## start RECORD SET
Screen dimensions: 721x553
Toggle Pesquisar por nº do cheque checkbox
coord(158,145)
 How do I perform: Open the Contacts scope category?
## end RECORD SET
## start RECORD SET
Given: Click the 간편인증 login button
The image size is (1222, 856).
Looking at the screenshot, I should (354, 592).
## end RECORD SET
Convert the data into a numbered list, beginning at the line that contains "Screen dimensions: 721x553" and stopping after the line that contains "How do I perform: Open", with blank lines left out.

1. Screen dimensions: 721x553
2. Toggle Pesquisar por nº do cheque checkbox
3. coord(158,145)
4.  How do I perform: Open the Contacts scope category?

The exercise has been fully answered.